Caminho das Índias (2009)
O drama de Tarso (Bruno Gagliasso) que tem problemas psicólogicos e é diagnosticado como esquizofrênico, foi retratado na novela. Gloria Perez teve o cuidado de colocar duas realidades em cena, aquela em que os pais renegam a atenção ao filho escondendo-o dentro de casa, e a família em que busca tratamento para um jovem, parte da novela foi retratada em uma clínica psiquiátrica justamente para explicar o diagnóstico da doença. A psicopatia estava em cena com a personagem Yvone (Letícia Sabatella) que se faz de amiga prestativa de Silvia (Débora Bloch) e aplica um golpe em seu marido e família.

Salve Jorge (2012)
Morena (Nanda Costa) é uma jovem negra moradora do Morro do Alemão, jovem mãe solteira e faz bicos para sustentar o filho e ajudar a mãe, mas ela cai em uma armadilha ao ter a promessa de emprego no exterior, Morena é vítima do tráfico de humanos, que são explorados no exterior e vivem em cativeiro.
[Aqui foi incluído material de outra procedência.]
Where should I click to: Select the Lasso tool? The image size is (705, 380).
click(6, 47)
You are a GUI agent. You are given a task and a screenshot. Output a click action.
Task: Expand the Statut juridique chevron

Além dela, outras personagens retrataram o drama destas pessoas, em diversos aspectos, como a travesti Anita (Maria Clara Spinelli), que com a promessa de ajuda para faezr a mudança de resignação sexual, ela é traficada e obrigada a se prostituir. O tráfico de pessoas ainda foi retratado através do personagem Aisha (Dani Moreno) que sempre soube ser filha adotiva, mas ao procurar pela família verdadeira acaba descobrindo que foi vítima do tráfico de crianças, a cena que explica como foi traficada foi uma das mais angustiantes da novela, ainda bebe ela foi transportada dentro de uma sacola de feira. A guerra do tráfico no Morro do Alemão, recém ocupado pela UPP no Rio de Janeiro, foi ainda pano de fundo da história, mostrando a realidade nua e crua da violência do Rio de Janeiro.